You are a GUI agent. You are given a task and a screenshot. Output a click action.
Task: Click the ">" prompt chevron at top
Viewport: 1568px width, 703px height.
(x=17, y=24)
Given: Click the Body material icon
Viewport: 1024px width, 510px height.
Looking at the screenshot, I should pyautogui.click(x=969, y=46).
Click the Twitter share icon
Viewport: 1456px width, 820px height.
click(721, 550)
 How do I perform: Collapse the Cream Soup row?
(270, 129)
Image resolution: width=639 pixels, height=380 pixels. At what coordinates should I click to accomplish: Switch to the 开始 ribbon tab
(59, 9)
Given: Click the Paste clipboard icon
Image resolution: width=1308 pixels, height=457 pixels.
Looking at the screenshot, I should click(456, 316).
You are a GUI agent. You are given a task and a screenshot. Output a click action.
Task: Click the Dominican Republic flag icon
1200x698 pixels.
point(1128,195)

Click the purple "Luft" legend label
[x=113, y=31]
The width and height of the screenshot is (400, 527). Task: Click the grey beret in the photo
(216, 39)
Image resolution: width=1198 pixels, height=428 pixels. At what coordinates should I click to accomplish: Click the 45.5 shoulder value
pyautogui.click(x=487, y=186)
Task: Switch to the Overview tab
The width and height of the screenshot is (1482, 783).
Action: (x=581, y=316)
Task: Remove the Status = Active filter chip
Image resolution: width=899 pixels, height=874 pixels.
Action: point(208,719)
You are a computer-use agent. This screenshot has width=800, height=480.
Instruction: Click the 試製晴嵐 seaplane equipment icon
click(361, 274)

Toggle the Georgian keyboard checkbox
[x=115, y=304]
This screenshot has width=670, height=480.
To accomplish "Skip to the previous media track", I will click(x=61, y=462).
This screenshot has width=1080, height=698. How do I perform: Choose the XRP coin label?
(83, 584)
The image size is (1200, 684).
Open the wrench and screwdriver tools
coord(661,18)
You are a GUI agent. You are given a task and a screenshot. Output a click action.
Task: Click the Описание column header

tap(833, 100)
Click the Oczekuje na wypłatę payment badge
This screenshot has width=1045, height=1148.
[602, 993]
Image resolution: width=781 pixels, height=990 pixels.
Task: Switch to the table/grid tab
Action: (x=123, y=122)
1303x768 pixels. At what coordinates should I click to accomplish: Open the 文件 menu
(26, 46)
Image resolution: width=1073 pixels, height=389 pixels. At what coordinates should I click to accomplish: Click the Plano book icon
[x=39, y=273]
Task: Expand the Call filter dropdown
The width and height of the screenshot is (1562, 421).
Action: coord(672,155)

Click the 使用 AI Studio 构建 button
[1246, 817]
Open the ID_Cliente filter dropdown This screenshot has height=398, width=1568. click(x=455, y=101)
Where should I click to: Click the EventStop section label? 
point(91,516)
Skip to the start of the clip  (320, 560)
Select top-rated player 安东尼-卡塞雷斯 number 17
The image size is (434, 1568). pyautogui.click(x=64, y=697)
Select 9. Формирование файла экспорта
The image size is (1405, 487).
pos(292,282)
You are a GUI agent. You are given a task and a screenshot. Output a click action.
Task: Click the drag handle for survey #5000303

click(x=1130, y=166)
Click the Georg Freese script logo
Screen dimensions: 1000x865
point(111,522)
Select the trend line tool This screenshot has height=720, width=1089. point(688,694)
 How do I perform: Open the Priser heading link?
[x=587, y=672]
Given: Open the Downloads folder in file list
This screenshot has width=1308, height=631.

***

## Instructions for the task
Whenever a line of the listing contains the word "filter", it counts; say the total only.

## The answer
3